No Drilling Compromise without Royalty Deal

Dow Jones Newswires

WASHINGTON Sep 26, 2006 (Dow Jones Newswires)

U.S. House Resource Committee Chairman Richard Pombo, R-Calif., won't compromise on a hard-fought congressional drilling bill without a clause requiring oil and gas companies to renegotiate 1998-1999 oil and gas leases, he said in a letter to fellow lawmakers.

Pombo and other lawmakers want oil companies to pay royalties on past production from the 1998-1999 leases that omitted a royalty obligation to the U.S. government by making renegotiation a prerequisite for any new lease awards.

Senate and House lawmakers are working to push a drilling bill compromise through Congress this week before the session closes, but many aides and industry experts remain skeptical than an agreement can be reached because the two sides are so staunchly entrenched. The House bill would potentially allow drilling off the coast of all U.S. states while the Senate bill would limit drilling to areas off the Gulf Coast.

Although some U.S. lawmakers are optimistic Congress can pass an offshore oil and gas drilling measure before the campaign recess next week, some analysts said they're doubtful an impasse on drilling policy will break anytime soon.

Members of Congress are on track to leave Washington late Friday to campaign for the Nov. 7 congressional elections.

"Rest assured, my royalty recovery language will remain intact in any compromise that is reached, or there will be no compromise," Pombo wrote to Democrats accusing him of not adequately responding to the royalty issue. Pombo, a primary author of the House drilling bill, is also one of the major negotiators trying to hammer out an agreement.

Sen. Dianne Feinstein, D-Calif., a member of the Senate's Energy and Natural Resources Committee, has previously tried to encourage the royalty leverage in the Senate's bill, which currently doesn't include such language.

Marnie Funk, spokeswoman for Committee Chairman Sen. Pete Domenici, R-N.M., said he doesn't oppose the House's royalty compromise itself.

But, she added: "He opposes it because it is written in such a way that he believes it will never stand up in a court of law. It simply leads to more litigation."

Last week, Johnnie Burton, director of the Minerals Management Service, which is responsible for managing offshore oil and gas leases, said she believed legislation that used new leases to leverage royalties from past production would be unconstitutional and violate the sanctity of government contracts.
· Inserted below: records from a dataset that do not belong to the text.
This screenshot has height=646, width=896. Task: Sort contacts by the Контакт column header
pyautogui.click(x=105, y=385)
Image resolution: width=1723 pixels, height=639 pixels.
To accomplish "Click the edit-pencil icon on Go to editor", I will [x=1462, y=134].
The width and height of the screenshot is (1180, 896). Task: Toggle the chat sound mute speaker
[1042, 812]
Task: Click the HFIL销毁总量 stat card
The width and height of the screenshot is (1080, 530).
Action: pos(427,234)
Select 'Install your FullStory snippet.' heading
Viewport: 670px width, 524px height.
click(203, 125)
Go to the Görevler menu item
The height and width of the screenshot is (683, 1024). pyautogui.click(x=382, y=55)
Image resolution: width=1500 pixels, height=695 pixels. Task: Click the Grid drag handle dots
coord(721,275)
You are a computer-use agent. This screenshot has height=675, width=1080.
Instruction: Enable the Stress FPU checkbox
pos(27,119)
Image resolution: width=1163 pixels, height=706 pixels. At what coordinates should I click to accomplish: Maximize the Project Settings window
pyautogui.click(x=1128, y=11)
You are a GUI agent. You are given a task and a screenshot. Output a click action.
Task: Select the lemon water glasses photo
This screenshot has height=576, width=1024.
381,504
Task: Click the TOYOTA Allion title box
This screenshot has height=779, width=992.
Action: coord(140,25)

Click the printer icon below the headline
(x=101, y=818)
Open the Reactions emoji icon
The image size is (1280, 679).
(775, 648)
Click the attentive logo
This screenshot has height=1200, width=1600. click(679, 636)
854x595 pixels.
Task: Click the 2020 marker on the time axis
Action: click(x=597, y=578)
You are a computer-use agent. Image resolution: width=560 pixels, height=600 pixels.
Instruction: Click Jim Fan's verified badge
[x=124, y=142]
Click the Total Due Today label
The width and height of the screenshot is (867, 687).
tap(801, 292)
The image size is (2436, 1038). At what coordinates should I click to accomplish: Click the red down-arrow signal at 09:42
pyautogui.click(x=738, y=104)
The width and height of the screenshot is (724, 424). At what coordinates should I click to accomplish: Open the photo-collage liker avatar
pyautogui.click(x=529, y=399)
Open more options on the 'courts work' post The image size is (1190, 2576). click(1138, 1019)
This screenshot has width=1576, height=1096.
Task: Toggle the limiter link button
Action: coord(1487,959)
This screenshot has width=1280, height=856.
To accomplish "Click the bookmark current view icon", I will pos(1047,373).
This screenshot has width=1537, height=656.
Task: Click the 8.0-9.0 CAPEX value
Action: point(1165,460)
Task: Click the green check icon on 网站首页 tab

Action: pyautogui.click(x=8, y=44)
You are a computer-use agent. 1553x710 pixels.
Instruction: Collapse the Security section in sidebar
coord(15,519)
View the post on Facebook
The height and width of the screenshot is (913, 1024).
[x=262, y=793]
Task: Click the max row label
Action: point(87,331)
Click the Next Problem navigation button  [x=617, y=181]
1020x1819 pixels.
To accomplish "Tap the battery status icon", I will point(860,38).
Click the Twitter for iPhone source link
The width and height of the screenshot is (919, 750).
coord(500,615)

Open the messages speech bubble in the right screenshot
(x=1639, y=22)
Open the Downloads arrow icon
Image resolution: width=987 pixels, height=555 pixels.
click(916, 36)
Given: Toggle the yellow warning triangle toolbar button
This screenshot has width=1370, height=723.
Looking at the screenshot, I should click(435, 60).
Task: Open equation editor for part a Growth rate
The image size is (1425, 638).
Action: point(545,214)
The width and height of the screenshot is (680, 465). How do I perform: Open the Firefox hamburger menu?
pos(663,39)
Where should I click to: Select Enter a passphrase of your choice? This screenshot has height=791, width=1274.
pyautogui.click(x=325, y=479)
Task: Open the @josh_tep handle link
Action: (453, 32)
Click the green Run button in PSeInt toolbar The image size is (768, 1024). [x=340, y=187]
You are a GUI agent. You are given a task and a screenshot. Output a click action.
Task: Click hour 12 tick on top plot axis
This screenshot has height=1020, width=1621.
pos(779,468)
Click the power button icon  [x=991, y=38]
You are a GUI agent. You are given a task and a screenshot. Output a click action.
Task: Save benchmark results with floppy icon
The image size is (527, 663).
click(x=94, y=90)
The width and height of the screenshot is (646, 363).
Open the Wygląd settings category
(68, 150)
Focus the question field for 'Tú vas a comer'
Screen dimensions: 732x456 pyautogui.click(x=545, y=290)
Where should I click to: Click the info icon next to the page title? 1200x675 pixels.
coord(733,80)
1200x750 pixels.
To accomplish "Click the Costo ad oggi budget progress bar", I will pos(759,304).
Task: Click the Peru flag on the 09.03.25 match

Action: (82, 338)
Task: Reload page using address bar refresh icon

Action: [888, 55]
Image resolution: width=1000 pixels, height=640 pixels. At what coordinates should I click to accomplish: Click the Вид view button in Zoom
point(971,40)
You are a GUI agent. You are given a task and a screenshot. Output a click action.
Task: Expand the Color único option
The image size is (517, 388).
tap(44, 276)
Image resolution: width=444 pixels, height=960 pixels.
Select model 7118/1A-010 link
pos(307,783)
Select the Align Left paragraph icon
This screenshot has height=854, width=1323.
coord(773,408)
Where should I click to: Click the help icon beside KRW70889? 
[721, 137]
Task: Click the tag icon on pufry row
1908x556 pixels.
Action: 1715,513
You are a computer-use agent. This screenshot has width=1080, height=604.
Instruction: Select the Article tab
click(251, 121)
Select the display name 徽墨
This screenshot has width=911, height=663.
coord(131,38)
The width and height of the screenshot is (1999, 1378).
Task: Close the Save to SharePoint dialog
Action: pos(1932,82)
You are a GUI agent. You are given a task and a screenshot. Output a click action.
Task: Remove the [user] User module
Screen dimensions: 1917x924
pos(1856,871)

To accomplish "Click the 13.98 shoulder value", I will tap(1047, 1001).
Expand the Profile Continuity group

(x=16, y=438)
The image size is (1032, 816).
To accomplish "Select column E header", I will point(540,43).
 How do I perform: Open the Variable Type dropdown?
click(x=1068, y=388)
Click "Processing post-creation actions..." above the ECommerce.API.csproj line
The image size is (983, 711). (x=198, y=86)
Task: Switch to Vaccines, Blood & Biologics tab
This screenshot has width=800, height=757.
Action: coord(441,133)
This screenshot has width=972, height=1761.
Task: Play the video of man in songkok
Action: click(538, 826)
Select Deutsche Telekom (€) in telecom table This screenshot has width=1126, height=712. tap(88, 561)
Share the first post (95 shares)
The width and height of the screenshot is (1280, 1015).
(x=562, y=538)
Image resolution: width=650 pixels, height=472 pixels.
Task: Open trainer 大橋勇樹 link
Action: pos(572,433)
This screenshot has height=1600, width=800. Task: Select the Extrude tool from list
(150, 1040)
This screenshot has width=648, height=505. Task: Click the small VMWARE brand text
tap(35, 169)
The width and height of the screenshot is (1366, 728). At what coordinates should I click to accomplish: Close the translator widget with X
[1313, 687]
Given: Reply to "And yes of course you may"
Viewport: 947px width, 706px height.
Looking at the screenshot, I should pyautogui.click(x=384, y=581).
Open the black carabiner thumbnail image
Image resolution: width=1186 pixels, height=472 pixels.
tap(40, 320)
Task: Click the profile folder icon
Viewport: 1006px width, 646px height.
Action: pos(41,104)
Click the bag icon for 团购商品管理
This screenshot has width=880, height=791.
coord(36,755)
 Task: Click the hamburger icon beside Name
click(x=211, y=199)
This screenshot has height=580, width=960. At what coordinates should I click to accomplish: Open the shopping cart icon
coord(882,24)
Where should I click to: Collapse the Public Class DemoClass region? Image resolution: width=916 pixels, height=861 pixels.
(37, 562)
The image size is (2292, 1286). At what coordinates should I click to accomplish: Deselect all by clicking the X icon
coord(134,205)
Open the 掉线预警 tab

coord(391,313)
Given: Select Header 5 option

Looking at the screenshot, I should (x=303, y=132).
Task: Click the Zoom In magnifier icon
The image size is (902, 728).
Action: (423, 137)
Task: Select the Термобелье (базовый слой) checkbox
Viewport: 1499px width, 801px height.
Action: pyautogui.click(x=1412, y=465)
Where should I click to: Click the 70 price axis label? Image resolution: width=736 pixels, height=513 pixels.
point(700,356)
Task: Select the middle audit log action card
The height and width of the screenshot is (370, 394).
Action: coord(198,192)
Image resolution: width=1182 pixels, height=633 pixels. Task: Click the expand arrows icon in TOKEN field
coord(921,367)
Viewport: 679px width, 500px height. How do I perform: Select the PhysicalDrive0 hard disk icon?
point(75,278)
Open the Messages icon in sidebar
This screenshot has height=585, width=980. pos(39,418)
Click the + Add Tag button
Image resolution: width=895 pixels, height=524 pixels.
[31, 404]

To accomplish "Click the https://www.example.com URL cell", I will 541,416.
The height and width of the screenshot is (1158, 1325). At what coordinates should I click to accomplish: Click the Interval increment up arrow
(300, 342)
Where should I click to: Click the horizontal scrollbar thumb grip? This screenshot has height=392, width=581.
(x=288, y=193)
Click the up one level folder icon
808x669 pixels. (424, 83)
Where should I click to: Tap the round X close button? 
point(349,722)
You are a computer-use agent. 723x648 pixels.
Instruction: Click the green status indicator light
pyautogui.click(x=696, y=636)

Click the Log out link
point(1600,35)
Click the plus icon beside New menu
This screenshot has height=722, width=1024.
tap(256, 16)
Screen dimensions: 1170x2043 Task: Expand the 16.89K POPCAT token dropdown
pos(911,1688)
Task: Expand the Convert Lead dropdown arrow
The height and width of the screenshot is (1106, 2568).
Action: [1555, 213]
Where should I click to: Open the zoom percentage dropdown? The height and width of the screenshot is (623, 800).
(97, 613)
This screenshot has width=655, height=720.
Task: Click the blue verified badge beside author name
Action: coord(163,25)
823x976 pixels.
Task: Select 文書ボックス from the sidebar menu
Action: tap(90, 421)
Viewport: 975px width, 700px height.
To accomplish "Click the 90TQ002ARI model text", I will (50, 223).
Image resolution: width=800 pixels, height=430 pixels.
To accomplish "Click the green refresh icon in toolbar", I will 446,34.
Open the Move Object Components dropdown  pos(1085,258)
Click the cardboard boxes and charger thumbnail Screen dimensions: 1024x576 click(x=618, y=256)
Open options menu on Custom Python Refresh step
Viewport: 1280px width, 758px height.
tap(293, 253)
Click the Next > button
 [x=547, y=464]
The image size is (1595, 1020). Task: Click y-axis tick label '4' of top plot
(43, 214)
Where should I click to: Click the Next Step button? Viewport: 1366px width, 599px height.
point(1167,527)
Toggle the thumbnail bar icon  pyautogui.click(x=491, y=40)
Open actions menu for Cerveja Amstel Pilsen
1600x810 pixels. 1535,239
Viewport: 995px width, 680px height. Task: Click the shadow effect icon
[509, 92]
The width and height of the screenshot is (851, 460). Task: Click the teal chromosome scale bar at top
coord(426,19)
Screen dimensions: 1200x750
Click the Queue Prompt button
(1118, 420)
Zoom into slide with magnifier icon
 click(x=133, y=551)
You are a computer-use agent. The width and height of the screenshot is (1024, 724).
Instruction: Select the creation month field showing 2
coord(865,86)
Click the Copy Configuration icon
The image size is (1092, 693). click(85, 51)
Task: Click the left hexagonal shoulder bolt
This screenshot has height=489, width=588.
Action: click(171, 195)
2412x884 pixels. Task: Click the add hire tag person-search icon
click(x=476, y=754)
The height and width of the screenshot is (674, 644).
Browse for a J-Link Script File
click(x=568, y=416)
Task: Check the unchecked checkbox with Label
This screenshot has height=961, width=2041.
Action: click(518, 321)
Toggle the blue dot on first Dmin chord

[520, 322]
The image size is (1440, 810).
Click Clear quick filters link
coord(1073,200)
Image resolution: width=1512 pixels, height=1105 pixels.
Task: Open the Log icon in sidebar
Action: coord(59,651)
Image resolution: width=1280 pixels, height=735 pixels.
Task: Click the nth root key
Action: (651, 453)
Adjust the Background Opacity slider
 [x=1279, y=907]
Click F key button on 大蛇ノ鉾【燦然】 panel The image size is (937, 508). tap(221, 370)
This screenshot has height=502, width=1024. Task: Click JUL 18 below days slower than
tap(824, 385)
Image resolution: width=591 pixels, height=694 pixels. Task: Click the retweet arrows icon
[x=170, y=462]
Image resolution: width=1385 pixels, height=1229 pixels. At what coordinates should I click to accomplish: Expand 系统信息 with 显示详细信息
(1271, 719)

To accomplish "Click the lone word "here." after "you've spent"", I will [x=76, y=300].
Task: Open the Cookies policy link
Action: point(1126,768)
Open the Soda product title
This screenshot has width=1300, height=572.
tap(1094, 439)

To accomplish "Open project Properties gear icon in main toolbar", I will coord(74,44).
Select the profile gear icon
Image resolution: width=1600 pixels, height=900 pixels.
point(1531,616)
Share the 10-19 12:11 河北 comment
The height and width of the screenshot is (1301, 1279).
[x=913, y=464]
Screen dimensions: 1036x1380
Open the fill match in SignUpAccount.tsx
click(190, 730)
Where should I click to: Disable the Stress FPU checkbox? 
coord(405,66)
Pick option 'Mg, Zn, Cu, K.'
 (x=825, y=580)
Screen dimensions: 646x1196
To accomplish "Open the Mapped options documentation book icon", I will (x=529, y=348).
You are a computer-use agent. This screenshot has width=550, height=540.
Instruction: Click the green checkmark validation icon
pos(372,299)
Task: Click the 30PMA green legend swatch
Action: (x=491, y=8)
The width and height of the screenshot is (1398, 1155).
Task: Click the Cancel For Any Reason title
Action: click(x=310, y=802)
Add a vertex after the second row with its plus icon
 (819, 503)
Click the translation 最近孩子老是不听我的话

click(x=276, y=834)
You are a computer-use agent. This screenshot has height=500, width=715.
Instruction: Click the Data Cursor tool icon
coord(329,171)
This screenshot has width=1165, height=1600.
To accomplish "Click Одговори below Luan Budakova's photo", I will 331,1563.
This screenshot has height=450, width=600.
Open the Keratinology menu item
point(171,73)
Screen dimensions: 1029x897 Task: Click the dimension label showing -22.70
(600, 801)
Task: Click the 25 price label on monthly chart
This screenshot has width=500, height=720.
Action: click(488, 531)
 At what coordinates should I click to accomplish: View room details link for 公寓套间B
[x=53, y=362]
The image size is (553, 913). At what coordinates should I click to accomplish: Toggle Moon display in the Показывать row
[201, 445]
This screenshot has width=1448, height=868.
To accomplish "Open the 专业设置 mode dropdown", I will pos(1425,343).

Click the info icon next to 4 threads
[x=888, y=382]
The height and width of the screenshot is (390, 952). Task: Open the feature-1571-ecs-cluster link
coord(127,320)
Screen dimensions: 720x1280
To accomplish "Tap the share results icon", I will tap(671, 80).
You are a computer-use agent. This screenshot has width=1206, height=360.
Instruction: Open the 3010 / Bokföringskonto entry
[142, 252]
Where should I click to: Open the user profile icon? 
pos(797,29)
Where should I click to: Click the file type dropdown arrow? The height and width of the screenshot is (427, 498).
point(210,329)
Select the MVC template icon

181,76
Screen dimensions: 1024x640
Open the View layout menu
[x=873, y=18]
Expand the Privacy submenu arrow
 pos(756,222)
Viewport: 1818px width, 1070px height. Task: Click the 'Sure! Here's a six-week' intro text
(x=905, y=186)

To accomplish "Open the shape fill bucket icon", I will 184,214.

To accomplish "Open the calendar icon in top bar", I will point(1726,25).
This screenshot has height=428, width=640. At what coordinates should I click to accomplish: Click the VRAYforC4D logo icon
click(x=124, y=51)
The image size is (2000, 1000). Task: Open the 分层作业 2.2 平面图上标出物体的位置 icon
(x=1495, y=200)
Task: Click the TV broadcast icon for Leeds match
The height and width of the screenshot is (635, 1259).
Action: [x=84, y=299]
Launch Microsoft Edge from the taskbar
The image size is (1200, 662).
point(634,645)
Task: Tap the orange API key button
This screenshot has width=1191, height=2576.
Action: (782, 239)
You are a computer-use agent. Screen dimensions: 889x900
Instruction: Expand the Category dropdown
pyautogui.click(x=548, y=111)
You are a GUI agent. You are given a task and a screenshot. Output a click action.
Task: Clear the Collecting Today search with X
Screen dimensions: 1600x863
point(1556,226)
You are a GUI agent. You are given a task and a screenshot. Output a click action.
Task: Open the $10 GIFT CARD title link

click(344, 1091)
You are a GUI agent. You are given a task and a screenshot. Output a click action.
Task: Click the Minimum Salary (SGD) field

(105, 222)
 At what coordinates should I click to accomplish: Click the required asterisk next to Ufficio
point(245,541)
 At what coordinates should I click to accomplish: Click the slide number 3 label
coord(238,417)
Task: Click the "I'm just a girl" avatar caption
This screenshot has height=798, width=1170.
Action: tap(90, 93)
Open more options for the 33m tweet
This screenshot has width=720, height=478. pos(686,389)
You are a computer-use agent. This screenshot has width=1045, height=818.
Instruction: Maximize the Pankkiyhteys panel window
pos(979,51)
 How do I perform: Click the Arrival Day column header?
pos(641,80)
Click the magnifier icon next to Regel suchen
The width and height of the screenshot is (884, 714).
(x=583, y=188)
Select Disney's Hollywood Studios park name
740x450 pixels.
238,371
Lawmakers, however, pointed to a Congressional Research Service study that found it wouldn't be unconstitutional and said the companies wouldn't be forced to sign any new leases if they didn't like the terms.

Burton said she'll successfully get the 10 major oil companies that own most of the leases and are currently negotiating with the MMS to sign a contract agreeing to pay royalties on future production.

Burton said she estimated the government lost around $1.3 billion from what she called a mistake in the royalty clause omission.

The issue of how omission was made - whether intentionally, an innocent mistake or a case of an incompetent bureaucracy - was the subject of several investigations, including an oversight hearing from the House Committee on Government Reform.

House Democrats are calling on Pombo to call a Resources Committee oversight hearing.